Sui Nai diligently looked through the jalapeño stalks, collected the dark green ones in the large buckets, and avoided the red ones. “They’re not ready,” she said of the red peppers. Her glossy black hair was tied back in a ponytail that peeked out from under her hat. Creases on her brown skin made it evident that laughter and smiles were a big part of her life, but her presence on the farm meant it was likely a hard one. Sui Nai didn’t share why she left Myanmar or how she made it to Austin, only that she had daughters with her — and Jones said the collective avoids discussing those topics to make sure folks are not retraumatized. Out of respect for that concern, The Barbed Wire did not ask further questions about her specific circumstances. Nai is one of many millions who’ve fled her home country. In August 2017, armed attacks, including large-scale violence and human rights violations, forced thousands of Rohingya — a Muslim ethnic minority group who’ve lived for centuries in predominantly Buddhist Myanmar — to flee their homes, according to the UN Refugee Agency, which notes that “many walked for days through jungles and undertook dangerous sea journeys” to escape to Bangladesh, where the world’s largest refugee camp is home to nearly one million people. The United Nations calls the Rohingya “the most persecuted minority in the world,” and tensions escalated further in both 2021 and 2023. More than 75% of the refugee population from Myanmar are women and children.

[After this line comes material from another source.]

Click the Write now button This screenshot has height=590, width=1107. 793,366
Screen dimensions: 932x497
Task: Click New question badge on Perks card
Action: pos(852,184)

“You know, not being in your own home country, but digging in literally and figuratively to make your way here. Yeah, that takes guts,” said Jones, who has been at the farm for a little more than two years. 

Working with this community hits close to home for Jones, whose mother immigrated from Argentina. 

“She immigrated here when she married my dad and had a thick, thick accent, and I saw how people treated her and kind of dismissed her because they couldn’t understand her,” Jones said. “As communities, sometimes you dismiss people if they don’t look like you or talk like you, and you’re missing out on some pretty incredible folks.” 

Life on the farm is slow and intentional. 

It’s a place where refugees can escape their past, be present with the land and the crops. It’s a chance to be a part of the Central Texas community. They’re seen and valued, away from the looming threat of mass deportations and Texas’ ever-expanding role in anti-immigrant policies. Jones avoids those conversation topics, and frustration was visible in her furrowed eyebrows at the thought of the challenges to come — including a new presidential administration

“It’s on the top of our heads, certainly,” Jones said. Those anxieties are just one more reason, she argued, for the larger community to support the collective’s programs. “There’s so many ways, like becoming a CSA member. It’s the end of the year, so we’re having our end of year fundraising push, and so just being a donor, buying our gift boxes, that’s a huge one.”

As the tour wrapped up and the guests prepared to return to their homes, the farm team continued picking jalapeños.

A small breeze gently swayed the stalks of leaves, and a light swooshing hum formed a calm melody over the staccato thumps of the fruits falling into the buckets. Occasional laughter and multiple languages filled the air. 

It felt, at least to this visitor, like the soft tune of mother nature was embracing the refugee team, whose hands were hard at work harvesting their new lives on a little farm in Elgin.

Leslie Rangel, a first generation daughter of Mexican and Guatemalan immigrants, is deputy managing editor for The Barbed Wire. Her award-winning journalism is focused on issues of health, mental wellness,...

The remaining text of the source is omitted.